In addition to the projects below, click here to read about other My Voice projects.
HOMELESSNESS: 8th grade, Parker, Grover Washington Jr. Middle School
Grades: All grades • Issues: Homelessness •Curriculum: Social Studies and Writing
Can eighth grade students find jobs for formerly homeless men? They can try. That’s what students in Jennifer Parker’s special education class did for the culmination of their yearlong project on homelessness.
The students were inspired after meeting two formerly homeless men from the nonprofit organization Ready Willing & Able. RWA provides support to men who are trying to end their addiction to drugs and find fulltime housing and employment. During their visit to the classroom the two trainees shared their stories with the students about how they had become homeless. No details were spared.
After meeting the two men, the class took a field trip to RWA’s downtown facility, where they ate lunch with other trainees. To get to know the men better and also participate in hands-on service, the students spent an afternoon working alongside RWA trainees sorting food at the Greater Philadelphia Food Bank – an opportunity that not only provided momentum for the project but also deepened the relationship with the men.
The students learned that finding gainful employment is one of RWA graduates’ greatest challenges. To support the men in this effort, the students decided to approach retail businesses on their behalf. They brainstormed ideas, created scripts and then rehearsed their presentations; they learned the importance of making their case with conviction and confidence and conviction. Then they hit the road, visiting stores in walking distance from their school and speaking with the managers about this special pool of job candidates..
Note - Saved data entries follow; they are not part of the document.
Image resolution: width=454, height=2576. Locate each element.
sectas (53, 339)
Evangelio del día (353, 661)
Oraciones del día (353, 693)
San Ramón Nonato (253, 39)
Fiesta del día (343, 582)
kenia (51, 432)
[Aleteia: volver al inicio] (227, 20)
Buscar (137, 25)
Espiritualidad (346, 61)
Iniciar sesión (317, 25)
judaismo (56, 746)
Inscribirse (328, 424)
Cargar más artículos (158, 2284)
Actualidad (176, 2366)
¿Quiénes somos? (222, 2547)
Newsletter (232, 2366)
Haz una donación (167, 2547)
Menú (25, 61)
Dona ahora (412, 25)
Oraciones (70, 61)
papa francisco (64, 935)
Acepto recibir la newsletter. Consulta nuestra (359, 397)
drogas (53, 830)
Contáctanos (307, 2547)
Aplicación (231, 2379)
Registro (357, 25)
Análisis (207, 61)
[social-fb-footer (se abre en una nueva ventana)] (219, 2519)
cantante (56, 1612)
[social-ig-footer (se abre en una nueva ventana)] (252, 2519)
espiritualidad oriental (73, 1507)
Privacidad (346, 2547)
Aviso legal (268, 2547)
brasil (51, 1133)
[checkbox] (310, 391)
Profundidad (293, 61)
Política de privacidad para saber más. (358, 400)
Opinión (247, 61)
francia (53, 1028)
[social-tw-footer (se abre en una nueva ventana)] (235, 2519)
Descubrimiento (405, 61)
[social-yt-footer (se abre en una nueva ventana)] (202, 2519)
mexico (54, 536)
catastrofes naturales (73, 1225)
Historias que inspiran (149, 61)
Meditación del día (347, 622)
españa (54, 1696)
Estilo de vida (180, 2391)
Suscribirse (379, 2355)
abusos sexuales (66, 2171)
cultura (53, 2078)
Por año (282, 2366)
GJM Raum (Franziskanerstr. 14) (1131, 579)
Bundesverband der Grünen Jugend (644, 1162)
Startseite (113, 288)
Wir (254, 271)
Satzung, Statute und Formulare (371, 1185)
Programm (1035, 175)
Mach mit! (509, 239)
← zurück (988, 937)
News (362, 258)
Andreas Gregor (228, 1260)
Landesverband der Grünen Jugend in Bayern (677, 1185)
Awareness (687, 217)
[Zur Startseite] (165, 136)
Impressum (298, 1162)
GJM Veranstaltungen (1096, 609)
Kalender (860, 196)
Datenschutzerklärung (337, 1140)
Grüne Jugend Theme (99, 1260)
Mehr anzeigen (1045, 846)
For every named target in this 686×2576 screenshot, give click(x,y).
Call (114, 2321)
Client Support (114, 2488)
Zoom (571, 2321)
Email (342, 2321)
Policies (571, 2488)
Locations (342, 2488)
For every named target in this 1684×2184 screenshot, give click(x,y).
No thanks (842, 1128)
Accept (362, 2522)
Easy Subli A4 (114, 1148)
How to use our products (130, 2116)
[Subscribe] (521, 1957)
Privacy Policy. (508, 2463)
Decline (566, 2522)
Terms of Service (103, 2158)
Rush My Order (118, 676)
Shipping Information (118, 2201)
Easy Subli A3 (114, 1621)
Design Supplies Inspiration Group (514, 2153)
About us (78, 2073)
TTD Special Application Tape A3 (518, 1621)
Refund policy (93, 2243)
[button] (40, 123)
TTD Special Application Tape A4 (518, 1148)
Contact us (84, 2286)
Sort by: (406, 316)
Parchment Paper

Said RWA graduate James Ballow: “To have these kids campaigning for men who are trying to turn their lives around – this really touches my heart. They are giving us all hope.”
The students were impacted, as well:
“They [the RWA trainees] messed up, getting involved with drugs, but they’re still human. They’re just like us. When we mess up, we want someone to forgive us.”
- - Deval Miller, 8th grade student
“All people should get a second chance to make up for their mistakes.”